Federation is a powerful requirement, because by adopting it as a central design feature of our protocol, we can subsume many other requirements. Here's how I imagine a protocol could work:

• The world consists of a large number of independent repositories, each of which contains some number of packages.
• Among these is a repository for your computer, which contains the packages installed on your computer, and repositories for each user, representing their locally-installed software. Virtual environments, like a Python virtualenv, could be represented with another repository of packages installed on that system.
• Packages are namespaced. For example, all Python packages live in their own namespace.
• Repositories are connected in a directed graph. Directed, because I don't want to open my computer's system repositories up to other people on the Internet to download from. Though other people of course might. This gives us a good notion of compositionality.
• Repositories can filter or transform packages received from upstream repositories. For example, the npm2pkgbuild tool for Arch Linux transforms Node packages into packages manageable by the Arch package manager. This could be represented by a repository that does the same.
• All repositories speak a single, common protocol to each other, which can describe updates to packages, list packages, and query versions. The protocol would also have to handle signing and security, including "revocation lists", where one repository could publish its view that another package is out of date (so that a mirror couldn't continue to offer a known-insecure version).
• Simple libraries to query this graph for packages should exist. This way, pip, the Python installer, could query the graph for a package name, download the corresponding package, and install it.
• Ideally, each repository should understand some notion of dependency resolution, so that it does not have to be replicated on the client side. Recall that we're not shipping code (just writing a protocol), so a core part of the protocol should be dependency resolution.
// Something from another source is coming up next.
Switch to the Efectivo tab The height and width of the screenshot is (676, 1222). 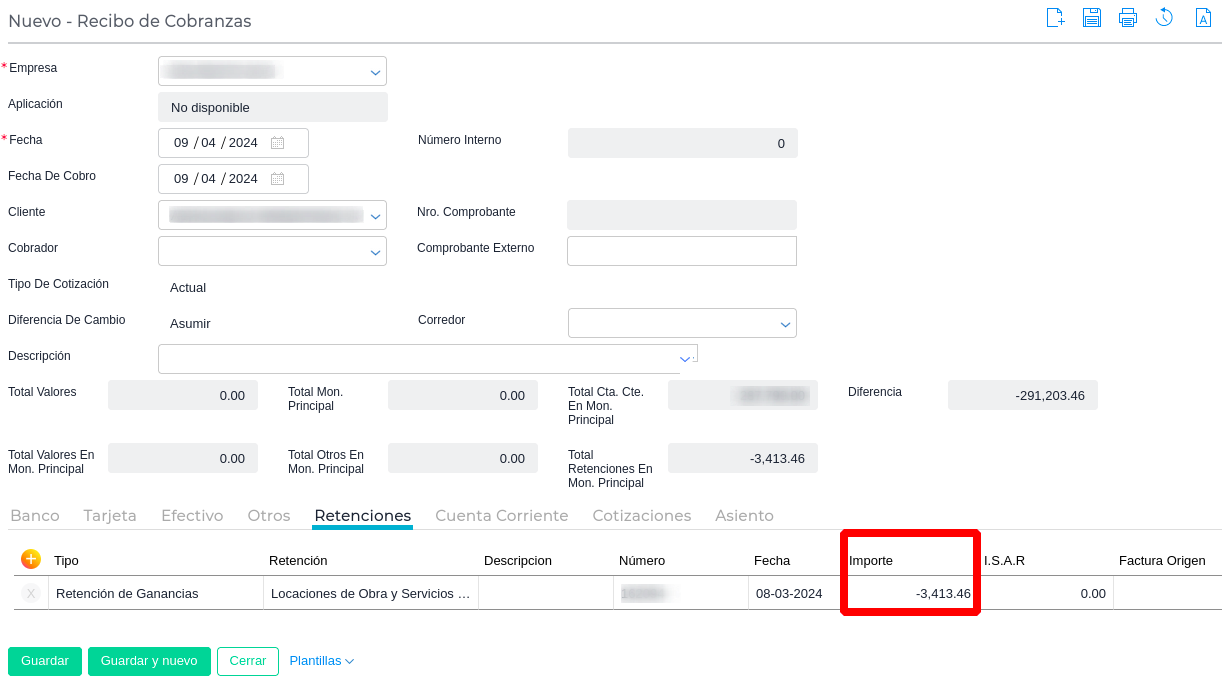[x=192, y=516]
I think the model above also has the benefit of being simple to implement piece-by-piece, tool-by-tool. If just one language or community adopts the protocol, it could be proven to work, and in time people could set up repositories that mirror, say, the Debian archive, in a manner accessible by this system. Then over time apt could switch to using that mirror, or another tool using this mirror could be written that begins to replace apt.

The protocol itself needs very careful thought – the problem of shipping software is not trivial. A good first stab, for example, might be a protocol that allows for three operations: listing packages a repository has, querying for the available versions of a package, and perhaps other assorted metadata, and find all the dependencies of a package-version.
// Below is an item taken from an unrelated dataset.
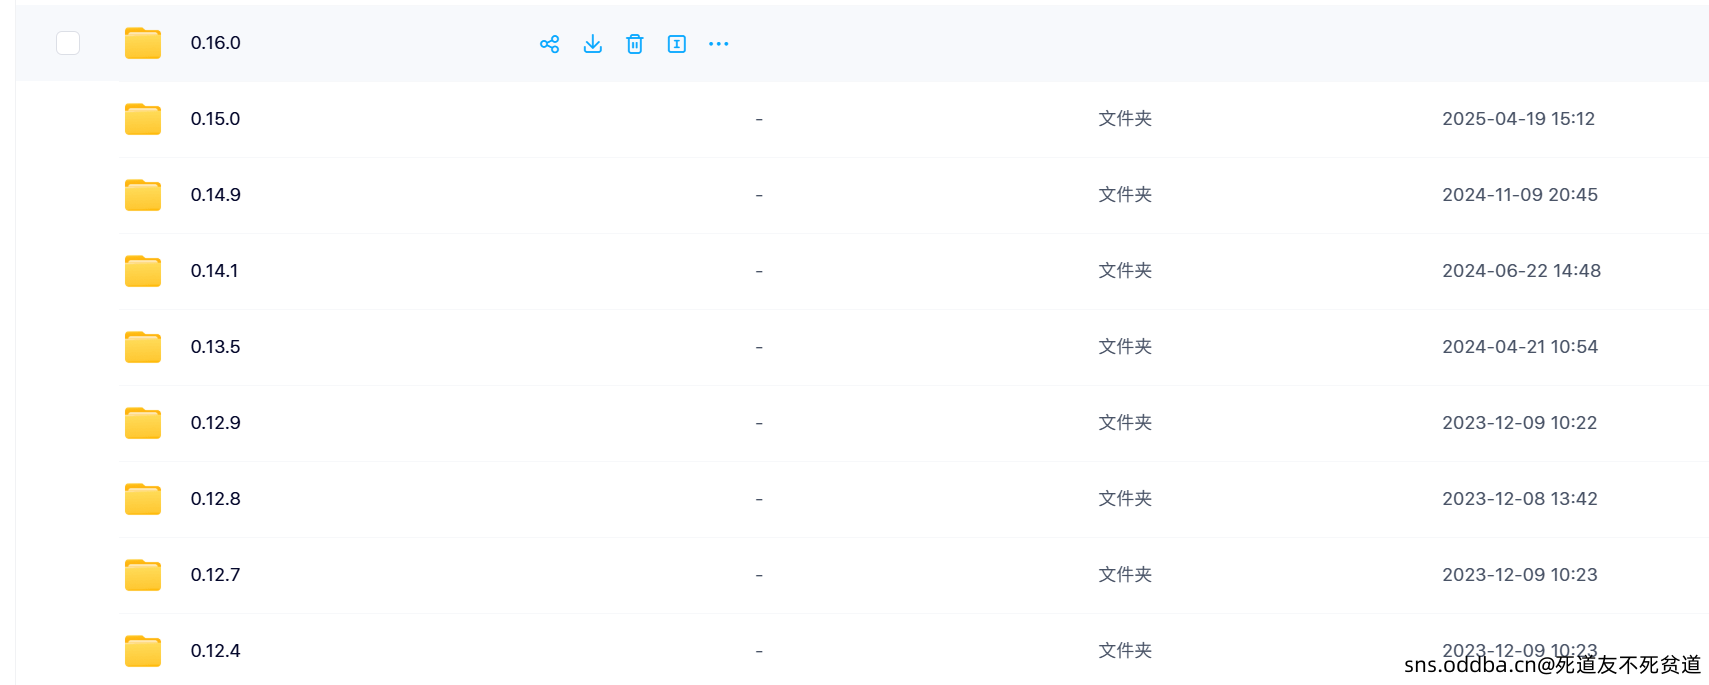Image resolution: width=1709 pixels, height=685 pixels.
Task: Open folder 0.12.7
Action: tap(216, 575)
But there are flaws to this. For example, there's no good way to check for updates to just the installed packages, without downloading the full packages list or making multiple queries. Instead, we might imagine each repository having a vector clock of its neighbors and being able to list changes to its repository since a given point in time. For large archives that are not too-often updated (like OS package archives) this could be a good solution.

I think this aspect needs more work and more thought. But I'm confident a solution can be found that works for a much larger range of scenarios that current package systems, and I hope the above architecture spurs some thoughts that could lead us to this solution.